| Problem |
Going down the listing below, print exactly each line from the one with "Image resolution: width=706" up to and including the one with "Task: Select system theme monitor icon", and skip the rest.

| The data |
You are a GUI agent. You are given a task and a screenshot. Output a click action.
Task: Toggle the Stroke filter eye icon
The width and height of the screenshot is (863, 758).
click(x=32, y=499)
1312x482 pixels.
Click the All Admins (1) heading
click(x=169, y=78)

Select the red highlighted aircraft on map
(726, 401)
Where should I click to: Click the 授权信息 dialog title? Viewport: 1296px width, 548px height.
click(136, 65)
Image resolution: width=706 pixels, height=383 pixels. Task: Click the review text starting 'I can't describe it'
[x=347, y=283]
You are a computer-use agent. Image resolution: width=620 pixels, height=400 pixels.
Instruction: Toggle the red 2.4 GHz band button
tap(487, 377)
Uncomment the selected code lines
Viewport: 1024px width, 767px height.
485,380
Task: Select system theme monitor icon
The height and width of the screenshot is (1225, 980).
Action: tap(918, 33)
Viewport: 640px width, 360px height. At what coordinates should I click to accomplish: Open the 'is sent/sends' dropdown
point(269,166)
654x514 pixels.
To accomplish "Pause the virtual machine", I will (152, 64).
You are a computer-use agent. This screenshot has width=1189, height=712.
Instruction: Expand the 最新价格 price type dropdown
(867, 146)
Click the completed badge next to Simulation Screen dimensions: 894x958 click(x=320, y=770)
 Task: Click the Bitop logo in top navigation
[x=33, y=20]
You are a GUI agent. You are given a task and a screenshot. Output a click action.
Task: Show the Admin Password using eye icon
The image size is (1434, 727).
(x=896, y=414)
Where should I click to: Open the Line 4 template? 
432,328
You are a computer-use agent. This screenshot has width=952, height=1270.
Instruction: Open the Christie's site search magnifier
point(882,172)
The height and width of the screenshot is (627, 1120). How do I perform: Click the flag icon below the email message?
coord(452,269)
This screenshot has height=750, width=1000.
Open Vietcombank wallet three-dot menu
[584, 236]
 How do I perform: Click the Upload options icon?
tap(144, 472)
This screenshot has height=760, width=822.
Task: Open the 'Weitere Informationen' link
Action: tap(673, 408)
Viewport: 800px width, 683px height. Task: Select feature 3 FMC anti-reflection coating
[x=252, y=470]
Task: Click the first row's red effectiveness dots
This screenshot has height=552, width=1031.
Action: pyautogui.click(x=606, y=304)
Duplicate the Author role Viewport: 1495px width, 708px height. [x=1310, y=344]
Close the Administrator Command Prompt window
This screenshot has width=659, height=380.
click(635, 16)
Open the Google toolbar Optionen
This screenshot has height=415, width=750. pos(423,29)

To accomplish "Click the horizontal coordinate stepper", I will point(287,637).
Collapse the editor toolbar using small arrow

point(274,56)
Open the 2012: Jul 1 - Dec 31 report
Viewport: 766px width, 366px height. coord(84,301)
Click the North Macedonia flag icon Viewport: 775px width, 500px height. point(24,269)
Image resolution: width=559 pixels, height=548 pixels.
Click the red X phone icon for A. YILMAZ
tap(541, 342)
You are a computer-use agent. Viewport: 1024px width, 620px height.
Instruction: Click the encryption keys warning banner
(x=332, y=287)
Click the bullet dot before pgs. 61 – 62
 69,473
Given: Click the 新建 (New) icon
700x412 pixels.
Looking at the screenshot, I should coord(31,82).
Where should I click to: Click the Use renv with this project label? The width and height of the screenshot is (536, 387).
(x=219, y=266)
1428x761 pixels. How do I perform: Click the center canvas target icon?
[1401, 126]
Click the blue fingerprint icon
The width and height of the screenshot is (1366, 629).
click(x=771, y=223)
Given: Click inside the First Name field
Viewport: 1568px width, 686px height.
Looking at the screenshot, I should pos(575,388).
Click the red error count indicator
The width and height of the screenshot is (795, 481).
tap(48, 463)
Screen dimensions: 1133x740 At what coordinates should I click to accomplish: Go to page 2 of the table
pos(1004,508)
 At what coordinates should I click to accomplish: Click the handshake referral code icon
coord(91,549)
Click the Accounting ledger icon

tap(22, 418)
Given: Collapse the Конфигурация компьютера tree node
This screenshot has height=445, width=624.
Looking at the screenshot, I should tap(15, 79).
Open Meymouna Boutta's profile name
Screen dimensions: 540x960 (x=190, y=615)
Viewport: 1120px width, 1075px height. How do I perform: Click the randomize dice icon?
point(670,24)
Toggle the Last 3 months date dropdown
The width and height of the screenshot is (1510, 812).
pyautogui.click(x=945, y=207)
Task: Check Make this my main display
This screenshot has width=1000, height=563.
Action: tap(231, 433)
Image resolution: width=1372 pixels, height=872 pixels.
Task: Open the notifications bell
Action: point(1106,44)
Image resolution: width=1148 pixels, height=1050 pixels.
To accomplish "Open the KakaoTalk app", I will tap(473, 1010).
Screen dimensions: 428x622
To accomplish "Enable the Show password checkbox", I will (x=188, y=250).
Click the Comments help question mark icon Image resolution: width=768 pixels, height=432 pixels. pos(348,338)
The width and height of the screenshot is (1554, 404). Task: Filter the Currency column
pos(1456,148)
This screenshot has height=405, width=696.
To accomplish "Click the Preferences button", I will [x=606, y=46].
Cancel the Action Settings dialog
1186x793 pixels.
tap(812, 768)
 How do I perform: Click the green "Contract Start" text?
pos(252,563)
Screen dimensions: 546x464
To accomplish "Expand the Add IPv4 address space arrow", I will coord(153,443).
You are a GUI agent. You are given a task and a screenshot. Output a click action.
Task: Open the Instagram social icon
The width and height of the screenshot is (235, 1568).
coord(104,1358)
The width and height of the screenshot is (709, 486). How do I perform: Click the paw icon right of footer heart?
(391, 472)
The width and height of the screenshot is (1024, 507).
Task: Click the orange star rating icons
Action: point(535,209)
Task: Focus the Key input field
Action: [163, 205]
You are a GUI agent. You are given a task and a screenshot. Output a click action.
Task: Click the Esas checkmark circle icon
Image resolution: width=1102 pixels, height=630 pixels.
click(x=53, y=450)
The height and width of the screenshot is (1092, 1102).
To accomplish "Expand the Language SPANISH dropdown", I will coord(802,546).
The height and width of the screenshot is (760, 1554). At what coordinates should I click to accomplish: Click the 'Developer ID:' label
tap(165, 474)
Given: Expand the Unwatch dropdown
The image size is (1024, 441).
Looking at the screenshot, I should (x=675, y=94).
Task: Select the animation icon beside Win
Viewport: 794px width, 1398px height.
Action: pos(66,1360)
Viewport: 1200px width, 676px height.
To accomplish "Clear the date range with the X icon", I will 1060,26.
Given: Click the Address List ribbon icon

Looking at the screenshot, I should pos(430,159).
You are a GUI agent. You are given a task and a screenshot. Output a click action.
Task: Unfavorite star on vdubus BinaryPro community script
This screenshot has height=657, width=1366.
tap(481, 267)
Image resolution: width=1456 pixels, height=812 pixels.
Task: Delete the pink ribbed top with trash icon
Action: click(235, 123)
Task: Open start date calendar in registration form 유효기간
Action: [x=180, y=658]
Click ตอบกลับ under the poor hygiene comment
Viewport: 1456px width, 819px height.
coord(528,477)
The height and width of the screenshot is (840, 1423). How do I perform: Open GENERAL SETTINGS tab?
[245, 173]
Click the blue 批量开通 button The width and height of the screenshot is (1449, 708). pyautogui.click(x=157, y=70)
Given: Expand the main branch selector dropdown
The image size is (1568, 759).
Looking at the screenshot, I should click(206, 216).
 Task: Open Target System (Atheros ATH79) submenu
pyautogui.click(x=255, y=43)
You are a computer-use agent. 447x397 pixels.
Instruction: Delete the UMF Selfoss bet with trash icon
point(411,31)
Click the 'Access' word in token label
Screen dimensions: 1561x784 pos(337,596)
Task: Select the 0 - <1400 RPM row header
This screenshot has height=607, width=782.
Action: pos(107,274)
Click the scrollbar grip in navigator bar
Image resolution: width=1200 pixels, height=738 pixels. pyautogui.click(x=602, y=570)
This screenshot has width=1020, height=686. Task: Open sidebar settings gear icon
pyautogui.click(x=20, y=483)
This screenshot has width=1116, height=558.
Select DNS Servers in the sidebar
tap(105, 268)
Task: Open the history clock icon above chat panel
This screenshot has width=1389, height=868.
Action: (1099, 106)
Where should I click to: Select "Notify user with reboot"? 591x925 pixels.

| Output |
Image resolution: width=706 pixels, height=383 pixels. Task: Click the review text starting 'I can't describe it'
[x=347, y=283]
You are a computer-use agent. Image resolution: width=620 pixels, height=400 pixels.
Instruction: Toggle the red 2.4 GHz band button
tap(487, 377)
Uncomment the selected code lines
Viewport: 1024px width, 767px height.
485,380
Task: Select system theme monitor icon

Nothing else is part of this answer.